Julien de Médicis, frère du pontife, protège Léonard, le loge et le
charge d'assainir les marais Pontins. Mais nul ne songe au vieux maître
lorsque la mort de Bramante laisse vacante la direction des travaux
de Saint-Pierre.
Léonard,
plongé dans ses recherches sur la quadrature du cercle et dans ses
dissections anatomiques, il fait figure de rêveur, d'instable, étranger
au monde réel. Le peintre, las, désabusé, privé de son meilleur appui
par la mort de Julien en 1516, accepte l'invitation d'un jeune roi
victorieux qui rêve de transporter dans ses châteaux de la Loire le
style de vie des cours italiennes.
En mai
1516, Léonard se présente à François Ier, accompagné du jeune et beau
Francesco Melzi, son disciple préféré, apportant quelques chefs-d'œuvre
peints durant ses années nomades et qu'achètera le roi. (Aujourd'hui
au Louvre) : la Joconde, la Vierge, l'Enfant Jésus et sainte Anne,
le Saint Jean-Baptiste.
Le logement
au manoir de Cloux, près d'Amboise, une très large pension et l'amitié
du souverain qui se plaît à l'écouter, lui assurent, après tant de
traverses, un noble et paisible crépuscule. Au printemps 1519, il
tombe malade, désigne Melzi comme son exécuteur testamentaire et meurt
le 2 mai. Il fut enterré dans l'église Saint-Florentin d'Amboise,
et ses restes furent dispersés pendant les guerres de Religion.
Cette
vie glorieuse et tissée d'échecs, répond au caractère d'un homme singulier,
déconcertants pour ses contemporains, qui le jugeaient hermétique,
encore surprenant aujourd'hui par les témoignages qu'il a laissés
de sa pensée. Ses notations, décousues d'observations scientifiques,
accompagnées de croquis, de remarques de méthode, de réflexions philosophiques,
nous laissent ignorer la vie et les sentiments de son auteur.
Une
seule passion l'anime : la connaissance totale de l'univers visible,
dans ses structures et ses mouvements.
Léonard
est apparu longtemps comme l'image du géant autodidacte, du précurseur
incompris. Depuis le début de notre siècle, une réaction sans doute
excessive a fait de lui un érudit, héritier de toute la pensée scientifique
médiévale. On tend aujourd'hui à une opinion intermédiaire : Léonard
n'est pas un illettré, mais il partage la culture moyenne des Florentins
de son temps.
Léonard
ne deviendra jamais un savant du type de Copernic ou de Newton. Sa
terminologie physique reste imprécise et contradictoire. En fait,
tout en célébrant " la suprême certitude des mathématiques ", il est
avant tout un " visuel ", pour qui l'œil, " fenêtre de l'âme est la
principale voie par laquelle notre intellect peut apprécier pleinement
l'œuvre infinie de la nature ".
Sa curiosité
universelle refuse nos distinctions entre science pure et science
appliquée, entre beaux-arts et arts mécaniques. Il élargit et porte
à sa perfection ce type de l'ingénieur-artiste dont Alberti avait
été le premier modèle.
Sa recherche
embrasse également l'astronomie et la géologie, la géométrie et la
mécanique, l'optique et l'acoustique, la botanique et la métallurgie.

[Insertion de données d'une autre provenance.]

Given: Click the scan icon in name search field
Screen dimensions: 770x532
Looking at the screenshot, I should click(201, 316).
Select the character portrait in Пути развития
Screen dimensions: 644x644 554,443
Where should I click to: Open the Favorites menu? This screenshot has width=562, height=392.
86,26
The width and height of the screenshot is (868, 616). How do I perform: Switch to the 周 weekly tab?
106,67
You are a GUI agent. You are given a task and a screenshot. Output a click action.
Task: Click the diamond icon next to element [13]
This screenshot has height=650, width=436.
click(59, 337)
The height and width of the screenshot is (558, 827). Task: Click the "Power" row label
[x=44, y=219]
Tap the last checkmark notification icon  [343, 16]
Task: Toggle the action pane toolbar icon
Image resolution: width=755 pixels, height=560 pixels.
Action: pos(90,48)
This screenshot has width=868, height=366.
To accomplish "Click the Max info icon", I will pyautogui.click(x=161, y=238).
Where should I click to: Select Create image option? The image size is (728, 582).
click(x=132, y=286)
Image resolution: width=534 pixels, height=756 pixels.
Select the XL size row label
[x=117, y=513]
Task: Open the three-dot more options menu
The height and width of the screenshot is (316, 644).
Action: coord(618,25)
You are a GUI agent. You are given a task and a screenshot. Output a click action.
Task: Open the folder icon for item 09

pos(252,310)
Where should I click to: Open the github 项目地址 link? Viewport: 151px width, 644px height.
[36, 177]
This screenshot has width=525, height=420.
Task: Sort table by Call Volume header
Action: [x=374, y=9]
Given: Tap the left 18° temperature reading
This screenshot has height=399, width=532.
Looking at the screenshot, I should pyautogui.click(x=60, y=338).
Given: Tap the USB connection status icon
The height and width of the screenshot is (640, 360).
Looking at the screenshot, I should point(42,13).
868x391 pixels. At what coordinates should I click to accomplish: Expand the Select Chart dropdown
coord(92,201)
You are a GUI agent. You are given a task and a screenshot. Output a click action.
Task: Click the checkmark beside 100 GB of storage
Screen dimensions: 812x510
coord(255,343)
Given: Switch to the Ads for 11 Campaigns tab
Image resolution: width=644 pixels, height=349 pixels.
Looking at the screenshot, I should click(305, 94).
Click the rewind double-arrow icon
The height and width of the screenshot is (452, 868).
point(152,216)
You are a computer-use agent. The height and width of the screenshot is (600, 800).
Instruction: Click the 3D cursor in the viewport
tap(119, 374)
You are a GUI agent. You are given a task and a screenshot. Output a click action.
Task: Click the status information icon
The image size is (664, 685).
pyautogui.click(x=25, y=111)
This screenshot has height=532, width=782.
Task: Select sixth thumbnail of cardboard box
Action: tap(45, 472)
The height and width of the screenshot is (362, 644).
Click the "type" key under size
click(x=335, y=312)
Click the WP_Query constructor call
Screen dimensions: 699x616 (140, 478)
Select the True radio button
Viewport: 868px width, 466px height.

Mais on relève dans ses carnets trois " dominantes " : la première
est l'anatomie, avec ces descriptions minutieuses, fruit de multiples
dissections, illustrées de magnifiques dessins.
Vient
ensuite la mécanique, appliquée aux travaux de l'ingénieur - avec
les inventions balistiques, les chars d'assaut, les pompes et les
dragues, les ponts et les canaux - ainsi qu'à des projets de machines
volantes fondées sur des analyses sagaces et neuves du vol des oiseaux.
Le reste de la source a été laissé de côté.